AA

Britischer Geheimdienst spionierte Webcam-Chats bei Yahoo aus

Der britische Geheimdienst soll die Webcams von 1,8 Millionen Yahoo-Nutzern angezapft haben.
Der britische Geheimdienst soll die Webcams von 1,8 Millionen Yahoo-Nutzern angezapft haben. ©AP
Der britische Geheimdienst GCHQ hat einem Bericht des "Guardian" zufolge jahrelang mit Hilfe des US-Geheimdienstes NSA Bilder direkt aus den Video-Chats von Yahoo-Nutzern abgegriffen. Darunter auch jede Menge Nacktbilder.

Das Programm mit dem Code-Namen “Optic Nerve” habe von 2008 bis 2010 Standbilder aus den Webcam-Chats des Internet-Konzerns gespeichert, schrieb der britische “Guardian” am Donnerstag. Es seien ohne Verdacht Millionen Nutzer betroffen gewesen.

Yahoo ahnungslos und verärgert

Quelle des Berichts sind Unterlagen aus dem Fundus des Informanten Edward Snowden. Yahoo habe wütend auf die Informationen reagiert und jegliches Wissen von dem Programm dementiert. Die Firma spricht von einem “Angriff auf die Privatsphäre unserer Nutzer in bislang nicht erreichter Dimension”.

Dass Yahoo wirklich nichts von der Aktion wusste, scheint durchaus möglich – auch in das interne Netzwerk von Google hatte sich die NSA ohne Wissen des Suchmaschinen-Giganten eingeschlichen, wie Dokumente von Snowden ans Tageslicht brachten.

(Daten zu Wörtern und Elementpositionen)
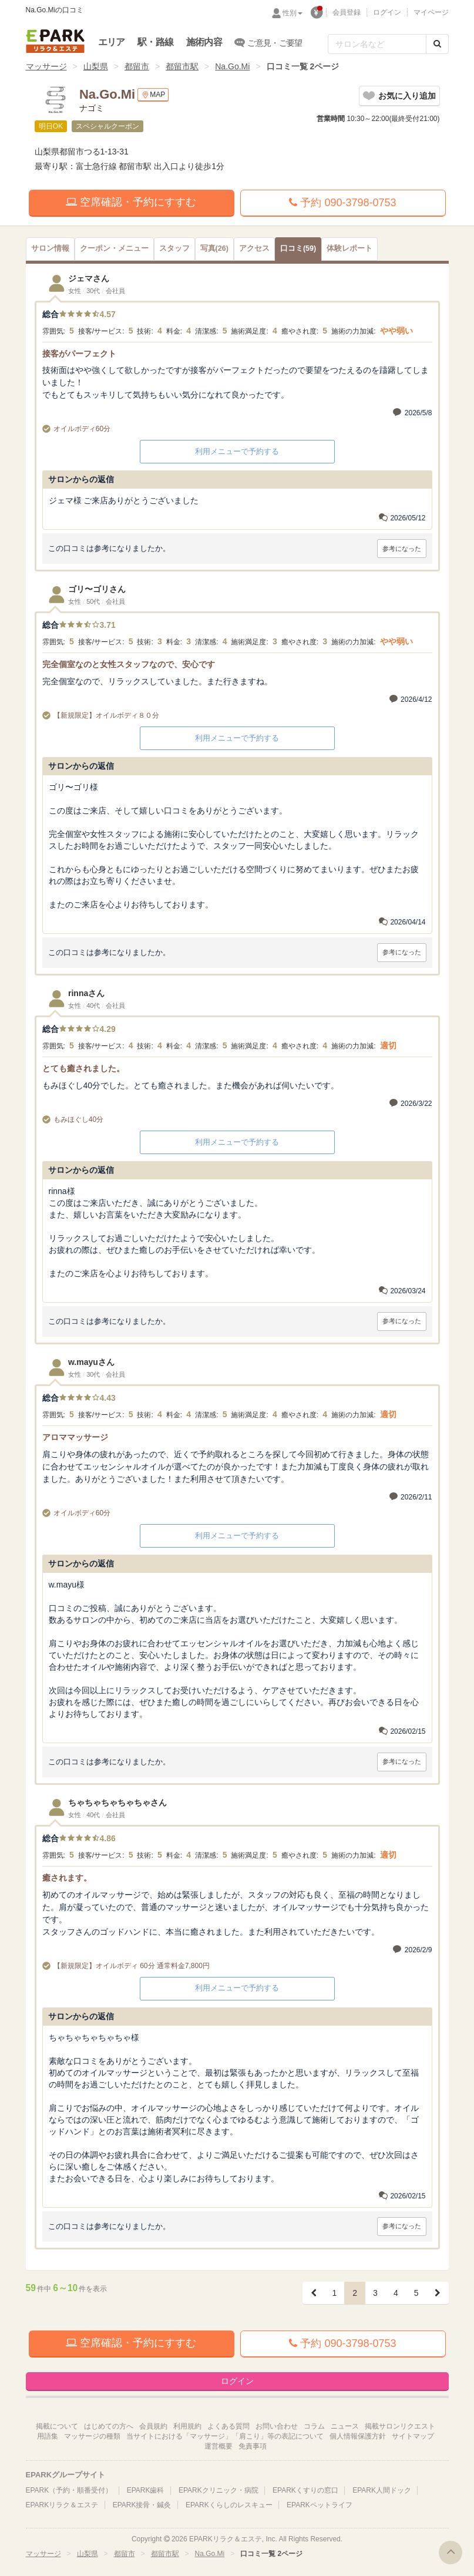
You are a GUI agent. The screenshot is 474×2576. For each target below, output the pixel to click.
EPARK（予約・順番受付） (69, 2490)
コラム (314, 2426)
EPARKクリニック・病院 (218, 2490)
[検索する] (437, 44)
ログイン (387, 12)
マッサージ (46, 66)
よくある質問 (228, 2426)
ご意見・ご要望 (268, 42)
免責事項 (252, 2446)
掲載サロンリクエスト (400, 2426)
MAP (153, 94)
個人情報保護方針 (358, 2436)
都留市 (137, 66)
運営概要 (218, 2446)
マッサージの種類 (92, 2436)
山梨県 (95, 66)
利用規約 (187, 2426)
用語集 (47, 2436)
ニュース (345, 2426)
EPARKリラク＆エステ (55, 41)
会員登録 (346, 12)
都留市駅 (182, 66)
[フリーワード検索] (377, 44)
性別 (292, 13)
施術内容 (204, 42)
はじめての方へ (108, 2426)
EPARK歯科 (145, 2490)
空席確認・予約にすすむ (131, 202)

_Aufgaben zur Übung_
A) In welchem Zeitraum speicherte das Programm „Optic Nerve“ laut dem Artikel Standbilder aus den Webcam-Chats?
B) Extrahieren Sie aus der Liste unverändert die Zeilen, beginnend mit der Zeile, die „用語集 (47, 2436)“ enthält, und endend mit dem Ende der Liste.

_Lösungen_
A) Von 2008 bis 2010.

B)
用語集 (47, 2436)
ニュース (345, 2426)
EPARKリラク＆エステ (55, 41)
会員登録 (346, 12)
都留市駅 (182, 66)
[フリーワード検索] (377, 44)
性別 (292, 13)
施術内容 (204, 42)
はじめての方へ (108, 2426)
EPARK歯科 (145, 2490)
空席確認・予約にすすむ (131, 202)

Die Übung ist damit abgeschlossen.